If Mr Blair were still confident of the rightness of his decision, he could claim that the Battle of Amarah over the last few days proved this newspaper wrong. He could say that the fighting shows that not all the violence in Iraq is caused by the presence of foreign troops. In Amarah it was prompted by their absence, by the withdrawal of British forces in August. The trouble is that this would also mean contradicting General Sir Richard Dannatt, the Chief of the General Staff, who said that the British presence "exacerbates" the security situation. And it would, therefore, require Mr Blair to contradict himself, as he was forced, humiliatingly, to say that he agreed with "every word" that the general had said.

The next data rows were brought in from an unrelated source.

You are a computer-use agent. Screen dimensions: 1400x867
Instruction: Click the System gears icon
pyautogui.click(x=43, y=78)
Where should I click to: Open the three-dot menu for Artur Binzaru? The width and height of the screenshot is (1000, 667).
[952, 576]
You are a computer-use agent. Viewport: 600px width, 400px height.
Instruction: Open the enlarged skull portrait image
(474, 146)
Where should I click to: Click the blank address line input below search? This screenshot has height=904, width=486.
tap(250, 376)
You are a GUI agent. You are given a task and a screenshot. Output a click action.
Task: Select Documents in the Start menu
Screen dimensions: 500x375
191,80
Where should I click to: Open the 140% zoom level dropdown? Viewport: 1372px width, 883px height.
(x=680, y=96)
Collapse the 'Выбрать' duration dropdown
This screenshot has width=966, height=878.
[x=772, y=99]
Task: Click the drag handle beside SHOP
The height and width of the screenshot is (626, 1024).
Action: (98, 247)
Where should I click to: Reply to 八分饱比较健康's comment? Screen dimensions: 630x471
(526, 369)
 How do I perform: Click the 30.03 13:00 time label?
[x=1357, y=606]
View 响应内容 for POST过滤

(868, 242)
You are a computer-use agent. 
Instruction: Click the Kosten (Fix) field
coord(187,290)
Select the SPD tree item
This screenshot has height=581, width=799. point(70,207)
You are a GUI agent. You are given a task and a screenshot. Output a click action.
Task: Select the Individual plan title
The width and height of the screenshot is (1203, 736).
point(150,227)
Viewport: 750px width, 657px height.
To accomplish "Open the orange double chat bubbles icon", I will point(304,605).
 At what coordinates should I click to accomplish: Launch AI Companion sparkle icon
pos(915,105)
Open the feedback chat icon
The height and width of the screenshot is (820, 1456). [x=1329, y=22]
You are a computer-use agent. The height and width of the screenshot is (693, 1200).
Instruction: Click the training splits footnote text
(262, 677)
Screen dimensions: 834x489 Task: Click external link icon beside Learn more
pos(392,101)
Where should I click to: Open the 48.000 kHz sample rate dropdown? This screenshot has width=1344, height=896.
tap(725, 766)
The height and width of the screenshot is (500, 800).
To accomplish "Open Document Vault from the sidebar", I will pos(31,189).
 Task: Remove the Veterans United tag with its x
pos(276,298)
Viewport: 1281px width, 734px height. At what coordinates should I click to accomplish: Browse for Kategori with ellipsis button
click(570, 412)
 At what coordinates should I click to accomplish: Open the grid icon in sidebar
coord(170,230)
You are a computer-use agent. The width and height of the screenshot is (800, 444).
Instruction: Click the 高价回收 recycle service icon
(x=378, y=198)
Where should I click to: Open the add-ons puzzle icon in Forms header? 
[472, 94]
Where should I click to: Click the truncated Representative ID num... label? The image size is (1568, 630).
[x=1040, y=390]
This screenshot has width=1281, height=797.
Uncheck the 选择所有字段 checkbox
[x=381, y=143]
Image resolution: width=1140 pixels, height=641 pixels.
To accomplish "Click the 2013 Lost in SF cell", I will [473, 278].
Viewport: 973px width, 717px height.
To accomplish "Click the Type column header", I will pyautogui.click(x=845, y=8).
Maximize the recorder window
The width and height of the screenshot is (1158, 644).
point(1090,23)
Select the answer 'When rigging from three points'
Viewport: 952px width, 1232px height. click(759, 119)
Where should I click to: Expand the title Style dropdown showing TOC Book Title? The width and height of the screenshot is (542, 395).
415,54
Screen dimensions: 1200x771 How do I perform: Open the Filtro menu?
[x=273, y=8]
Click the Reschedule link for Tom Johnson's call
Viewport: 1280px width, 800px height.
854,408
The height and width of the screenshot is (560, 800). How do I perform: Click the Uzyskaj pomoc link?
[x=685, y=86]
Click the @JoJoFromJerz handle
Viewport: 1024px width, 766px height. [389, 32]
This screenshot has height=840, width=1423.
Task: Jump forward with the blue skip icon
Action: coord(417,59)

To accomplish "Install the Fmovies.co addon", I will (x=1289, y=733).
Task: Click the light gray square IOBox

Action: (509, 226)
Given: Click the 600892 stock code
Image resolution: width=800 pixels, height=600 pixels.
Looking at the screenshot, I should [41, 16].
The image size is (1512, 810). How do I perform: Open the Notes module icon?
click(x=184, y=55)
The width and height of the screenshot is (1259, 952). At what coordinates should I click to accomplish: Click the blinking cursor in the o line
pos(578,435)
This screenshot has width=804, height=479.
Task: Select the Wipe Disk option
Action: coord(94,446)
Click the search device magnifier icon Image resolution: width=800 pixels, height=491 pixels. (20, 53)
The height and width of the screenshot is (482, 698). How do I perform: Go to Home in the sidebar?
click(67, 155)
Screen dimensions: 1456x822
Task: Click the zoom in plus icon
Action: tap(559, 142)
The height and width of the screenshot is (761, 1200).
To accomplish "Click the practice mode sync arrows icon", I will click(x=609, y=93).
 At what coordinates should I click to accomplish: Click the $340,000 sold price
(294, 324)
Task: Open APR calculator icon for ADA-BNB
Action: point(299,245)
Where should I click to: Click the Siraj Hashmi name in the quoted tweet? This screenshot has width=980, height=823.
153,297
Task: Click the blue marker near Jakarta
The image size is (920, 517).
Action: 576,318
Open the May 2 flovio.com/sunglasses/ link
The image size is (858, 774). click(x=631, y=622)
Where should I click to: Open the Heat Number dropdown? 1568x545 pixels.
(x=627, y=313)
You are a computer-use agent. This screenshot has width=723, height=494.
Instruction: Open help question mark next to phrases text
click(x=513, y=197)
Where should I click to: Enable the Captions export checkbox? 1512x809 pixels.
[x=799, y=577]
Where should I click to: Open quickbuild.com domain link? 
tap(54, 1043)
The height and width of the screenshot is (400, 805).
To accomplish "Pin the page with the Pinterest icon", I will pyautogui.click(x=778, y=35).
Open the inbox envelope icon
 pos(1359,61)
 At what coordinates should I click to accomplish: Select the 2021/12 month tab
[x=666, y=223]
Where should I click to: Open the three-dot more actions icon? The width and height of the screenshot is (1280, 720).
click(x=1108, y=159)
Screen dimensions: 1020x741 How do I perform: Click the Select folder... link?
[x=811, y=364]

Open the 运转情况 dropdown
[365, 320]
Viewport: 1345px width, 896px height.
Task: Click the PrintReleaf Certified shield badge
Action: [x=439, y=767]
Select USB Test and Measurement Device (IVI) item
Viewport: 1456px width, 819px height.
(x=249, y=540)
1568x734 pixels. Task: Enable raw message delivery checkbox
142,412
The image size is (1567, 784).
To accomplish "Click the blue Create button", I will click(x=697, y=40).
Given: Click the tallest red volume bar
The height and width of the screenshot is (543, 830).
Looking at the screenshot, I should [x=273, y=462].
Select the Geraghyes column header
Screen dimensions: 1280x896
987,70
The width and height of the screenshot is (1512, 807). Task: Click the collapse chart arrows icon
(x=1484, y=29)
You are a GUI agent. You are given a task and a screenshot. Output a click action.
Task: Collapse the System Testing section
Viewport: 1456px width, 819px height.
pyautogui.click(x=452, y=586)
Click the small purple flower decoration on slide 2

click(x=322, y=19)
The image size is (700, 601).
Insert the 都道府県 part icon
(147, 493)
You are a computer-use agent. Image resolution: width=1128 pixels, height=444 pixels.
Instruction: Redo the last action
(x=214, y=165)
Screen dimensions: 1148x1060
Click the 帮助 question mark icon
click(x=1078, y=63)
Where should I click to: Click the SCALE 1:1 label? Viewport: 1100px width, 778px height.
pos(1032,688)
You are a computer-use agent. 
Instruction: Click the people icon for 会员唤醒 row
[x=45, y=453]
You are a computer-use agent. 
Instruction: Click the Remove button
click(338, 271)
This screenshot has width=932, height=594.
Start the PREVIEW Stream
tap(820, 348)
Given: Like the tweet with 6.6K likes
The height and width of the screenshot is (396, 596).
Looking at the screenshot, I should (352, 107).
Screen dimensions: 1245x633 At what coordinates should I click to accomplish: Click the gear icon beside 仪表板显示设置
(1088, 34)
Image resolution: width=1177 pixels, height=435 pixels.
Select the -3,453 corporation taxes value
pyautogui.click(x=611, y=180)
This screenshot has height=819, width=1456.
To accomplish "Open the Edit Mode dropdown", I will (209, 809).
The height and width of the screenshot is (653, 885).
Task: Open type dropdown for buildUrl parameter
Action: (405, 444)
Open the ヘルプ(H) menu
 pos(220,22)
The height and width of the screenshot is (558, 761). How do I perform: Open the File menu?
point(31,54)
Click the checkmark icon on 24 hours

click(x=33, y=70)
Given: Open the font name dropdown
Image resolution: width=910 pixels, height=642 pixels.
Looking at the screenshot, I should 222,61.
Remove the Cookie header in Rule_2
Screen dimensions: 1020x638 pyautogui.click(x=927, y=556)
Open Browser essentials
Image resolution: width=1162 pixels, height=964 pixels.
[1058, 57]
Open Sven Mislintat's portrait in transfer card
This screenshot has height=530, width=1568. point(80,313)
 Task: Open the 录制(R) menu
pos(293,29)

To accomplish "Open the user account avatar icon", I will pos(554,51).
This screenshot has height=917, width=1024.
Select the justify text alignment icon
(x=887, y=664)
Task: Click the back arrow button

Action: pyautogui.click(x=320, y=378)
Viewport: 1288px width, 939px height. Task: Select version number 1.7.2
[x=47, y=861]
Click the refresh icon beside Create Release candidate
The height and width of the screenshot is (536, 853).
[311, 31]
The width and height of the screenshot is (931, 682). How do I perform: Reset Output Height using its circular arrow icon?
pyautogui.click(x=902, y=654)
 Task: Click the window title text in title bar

The larger truth, of course, is that the Battle of Amarah is a ghastly illustration of the depths of the bloody crisis into which the US-British intervention has plunged Iraq. If British soldiers stay in Amarah, they are a target for "resistance". If they pull out, the militias aligned with different Shia factions fight for control. As we argued last week, the south of Iraq is at the point where the bloodshed of our staying is roughly the same as that of going. Neither course is ideal; both courses are a vivid confirmation of the folly of invading Iraq in the first place.

This newspaper argued against the invasion three years ago, partly on the grounds that it was disastrous to go in without a credible plan for getting out again. No such plan existed, and it still does not. Meanwhile, the Bush administration is paralysed by the mid-term elections next month. And the Blair government is paralysed by not knowing in which direction the US is heading.

Yet the brazenness of Mr Bush and Mr Blair knows few bounds. The President has assembled his generals this weekend in order to give the impression before Americans go to the polls that there might be a third way between "stay the course" and "cut and run", as James Baker, the Bush family troubleshooter, hinted. Meanwhile Mr Blair deploys all his verbal dexterity to re-interpret Sir Richard's words in a way that makes them compatible with his own. This exercise in semantics cannot forever bridge the gap between staying in and pulling out. Last week Mr Blair said that he, and Sir Richard, want to "get the job done as soon as possible". But getting the job done - whatever that might once have meant - looks like becoming harder to achieve over time.

As Saul David observes on page 30, the lesson of history is that withdrawal is inevitable and that, beyond a certain point, staying in a situation like Iraq for domestic political reasons only makes matters progressively worse. The British forces in southern Iraq are at or near that point now. They should pull out within 12 months, and the Americans will follow in due course - when Mr Bush's successor is elected, if not sooner. Mr Bush and Mr Blair know that their strategy in Iraq is not working, and they are clearly in the early stages of preparing people for disengagement along the lines of one of the oldest devices of military history: to declare victory and leave.

Get ready for a whole new lexicon of weasel words - drawdown, redeployment, or, as Mr Bush said last week, "our tactics are adjusting" - to describe the miserable reality of mistake, retreat and shame.